Leah
What do Isaac, Joseph, and Leah have in common? They are Old Testament types of Christ. We don’t usually consider Leah to be part of this list, but if you think about it, her life represented Christ’s earthly journey in three ways: she was unattractive, rejected, and yet chosen.
First, Leah was unattractive. Jacob’s trek to Padan-Aram with a dual purpose, to both flee his angry brother’s threats of murder and to marry a wife who was not a Canaanite, led him to his extended family. When he arrived, he found that his Uncle Laban had two daughters: Rachel the beautiful younger daughter, and Leah the not-so-beautiful older daughter.
After Jacob’s seven years of labor for Rachel’s hand in marriage, Laban deceitfully replaced her in Jacob’s marriage bed with Leah, giving the excuse that the older must marry first. Based on the promise of seven more years of labor to pay for her, Rachel was also given to Jacob as wife.

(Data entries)
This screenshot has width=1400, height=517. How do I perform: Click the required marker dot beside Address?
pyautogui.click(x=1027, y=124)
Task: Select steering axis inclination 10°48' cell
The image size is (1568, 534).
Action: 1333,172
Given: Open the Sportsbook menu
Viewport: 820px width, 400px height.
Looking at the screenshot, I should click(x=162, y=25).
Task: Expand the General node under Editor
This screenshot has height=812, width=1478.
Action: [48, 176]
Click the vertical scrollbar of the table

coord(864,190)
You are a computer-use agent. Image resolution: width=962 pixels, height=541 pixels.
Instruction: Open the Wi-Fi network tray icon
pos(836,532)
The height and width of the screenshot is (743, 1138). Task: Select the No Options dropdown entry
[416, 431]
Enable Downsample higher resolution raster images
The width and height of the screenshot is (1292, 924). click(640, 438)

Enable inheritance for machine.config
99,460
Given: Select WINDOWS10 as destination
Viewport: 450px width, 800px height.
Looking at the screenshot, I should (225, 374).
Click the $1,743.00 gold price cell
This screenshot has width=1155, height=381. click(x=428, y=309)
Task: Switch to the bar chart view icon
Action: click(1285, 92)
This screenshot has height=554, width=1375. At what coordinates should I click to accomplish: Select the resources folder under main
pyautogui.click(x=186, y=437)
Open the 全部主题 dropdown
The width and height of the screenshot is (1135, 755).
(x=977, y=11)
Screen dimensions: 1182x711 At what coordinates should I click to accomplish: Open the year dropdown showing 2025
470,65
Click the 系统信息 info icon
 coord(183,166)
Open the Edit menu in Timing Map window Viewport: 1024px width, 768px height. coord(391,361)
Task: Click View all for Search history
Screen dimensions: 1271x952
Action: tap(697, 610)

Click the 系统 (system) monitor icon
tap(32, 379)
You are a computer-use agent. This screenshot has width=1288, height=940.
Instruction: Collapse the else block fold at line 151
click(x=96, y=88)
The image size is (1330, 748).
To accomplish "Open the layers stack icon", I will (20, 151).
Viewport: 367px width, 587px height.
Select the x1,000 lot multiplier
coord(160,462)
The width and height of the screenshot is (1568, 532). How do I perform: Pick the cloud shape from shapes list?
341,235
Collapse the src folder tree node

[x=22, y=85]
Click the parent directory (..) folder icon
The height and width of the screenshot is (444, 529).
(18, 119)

**Given request:**
Answer from the passage about Leah:
(a) In which three ways does the passage say Leah's life represented Christ's earthly journey?
(b) What two purposes did Jacob's trek to Padan-Aram serve?
(c) What excuse did Laban give for putting Leah in Jacob's marriage bed?
These records were taken from a separate source.

**Exercise solution:**
(a) She was unattractive, rejected, and yet chosen.
(b) To flee his angry brother's threats of murder and to marry a wife who was not a Canaanite.
(c) That the older daughter must marry first.